Melina Borčak, September 11 – November 30, 2024, Phase 3, Berlin and throughout Germany
The multi-year project will train young people from different communities to become newsfluencers and journalists in order to generate coverage and publicity for relevant but neglected political and social issues. The CPPD micro-grant enabled the implementation of the third project phase, in which a kick-off workshop and three further workshops were held for the participants to gain basic knowledge on the topics of “Panel and interview training”, “Tik Tok as a means of remembrance culture” and “Remembrance work in social media”. By sharpening media awareness and learning tools for dealing with history in journalistic contexts, the project aims to contribute to the pluralization of remembrance culture in Germany and beyond.
Project participants: Kim Ly (workshop leader, qualification: host of a TikTok format of RTL, journalist), Emily Laquer (workshop leader, founder of the activist agency), Denise Brechbühl-Diaz (social media support, qualification: language skills (German, English, Spanish), experience in social media management)
Hamze Bytyçi, RomaTrial e.V., August 15 – October 30, 2024, Berlin
The Micro-Grant supported the participant fees for this event: On October 7, 2024, the Grüner Salon invited participants to a special event entitled »Gegenwart Erinnern: Eine Nacht der Trauer«. On the occasion of the terrorist attacks carried out by Hamas in Israel exactly one year ago, on October 7, 2023, and the subsequent war in Gaza, the focus of the event was on the complex and ambivalent topic of mourning, which was considered on this night in its complexity and multidimensionality, which constitutes its unique tension: as a cultural phenomenon that shapes collective memory, remembrance and identities, and as an individual, profound emotion. The aim of the event was to achieve a shared understanding of the complex interconnections and facets of mourning. The focus was on the question of how societies mourn and whether collective mourning can be a unifying force in the face of conflict and polarization. With this event, Hamze Bytyçi and RomaTrial e.V. built on the good cooperation with the CPPD to place October 7 in the context of remembrance politics.
Speakers, artists and other project participants: Max Czollek, Ahmad Dakhnous, Shai Hoffmann, Atalya Laufer, Hannan Salamat, Samuel Stern, Hadija Harouna-Oelker, Ariel Reichmann, Furkan Yüksel and others.

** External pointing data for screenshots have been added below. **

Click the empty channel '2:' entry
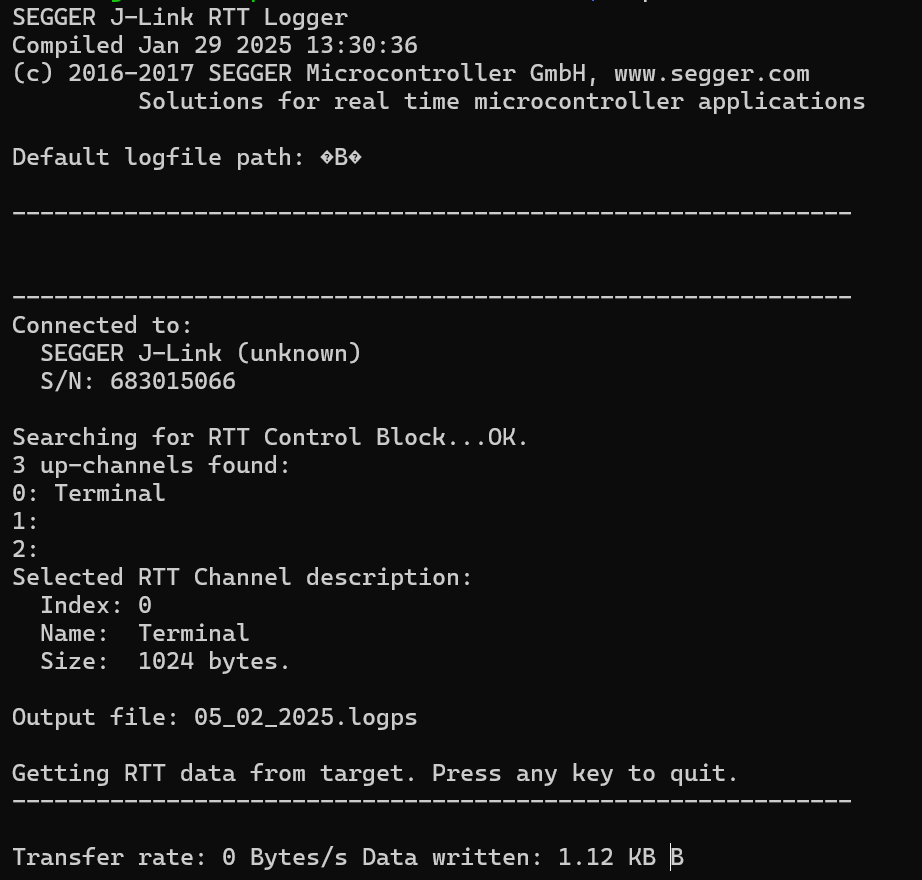Image resolution: width=922 pixels, height=880 pixels. (x=25, y=550)
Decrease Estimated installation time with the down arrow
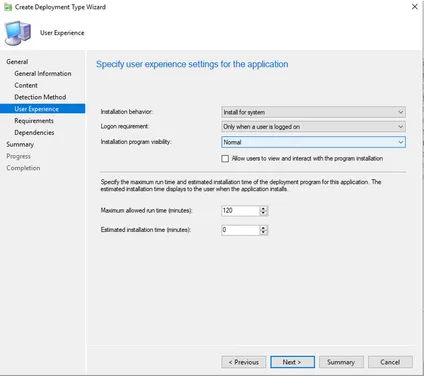The image size is (424, 376). point(263,232)
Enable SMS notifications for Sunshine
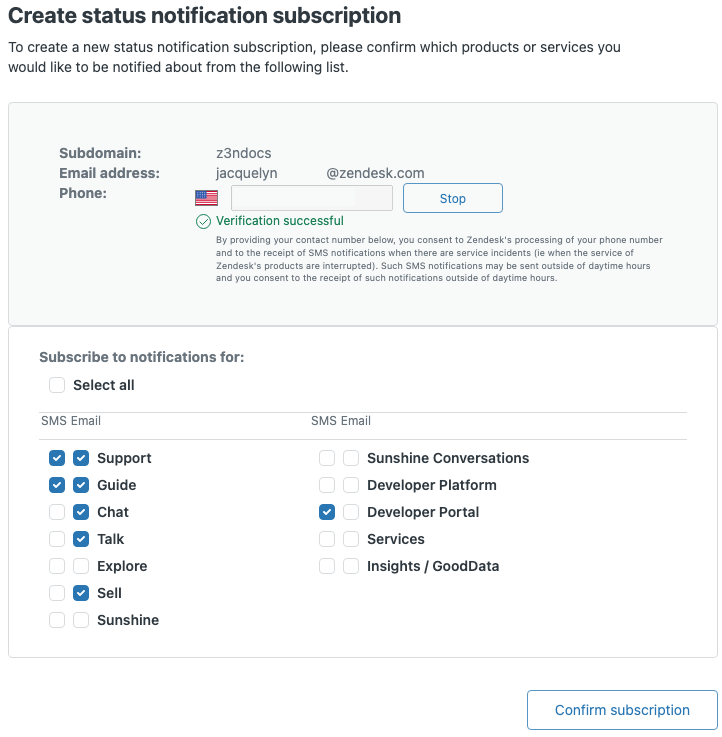The width and height of the screenshot is (722, 737). [57, 620]
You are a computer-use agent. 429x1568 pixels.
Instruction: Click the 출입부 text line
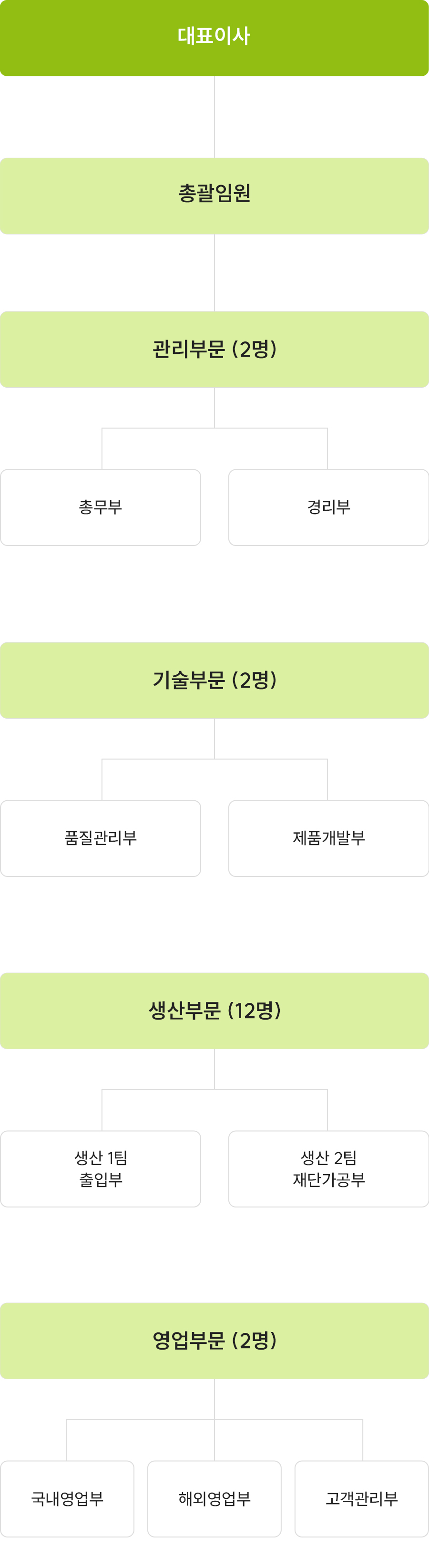pyautogui.click(x=101, y=1180)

The “februarsturm” project is dedicated to the memory of the victims of the racist terrorist attack in Hanau on February 19, 2020. Based on the poem of the same name “februarsturm” by Ozan Zakariya Keskinkılıç, a lyrical short film is being made that brings together performative, lyrical, musical and cinematic arts in order to reach a broad public via digital channels, artistically process the memory of Hanau and strengthen empowering discussions about solidarity, resistance and remembrance. The project makes an artistic, aesthetic contribution to the pluralistic culture of remembrance by working in an interdisciplinary way and bringing poetry, music and film into dialog with each other.
Project participants: Tayfun Guttstadt, Kamil Bahtijar
Ibrahim Arslan, Lückenlos e.V., December 16 – 30, 2024, Mannheim
The “Möllner Rede im Exil” is a commemorative event that remembers the arson attack in Mölln on November 23, 1992 in a critical confrontation with the official commemoration of the city of Mölln. It has been taking place in different cities since 2013. The ten- and 14-year-old girls Yeliz Arslan and Ayşe Yılmaz and their 51-year-old grandmother Bahide Arslan died in the Mölln murder attack. Ibrahim Arslan, seven years old at the time, survived. Arslan criticized the city of Mölln for not giving the victims’ voices enough of a voice in the commemoration. His concern is to put the perspective of the victims of right-wing extremist and racist attacks at the center of remembrance and commemoration. For this reason, the speech has been held in exile since 2013, each year in a city chosen by family and friends, in 2024 in Mannheim. The 2024 speaker was the author, journalist, activist and speaker Şeyda Kurt.
Speakers and other participants: Şeyda Kurt, Kutlu Yurtseven (planning and organization of the event and support of the Arslan family, social worker and board member of Lückenlos e.V., musician, actor and activist), National Theatre Mannheim, Chana Dischereit (researcher, consultant in the field of education, press, culture and science)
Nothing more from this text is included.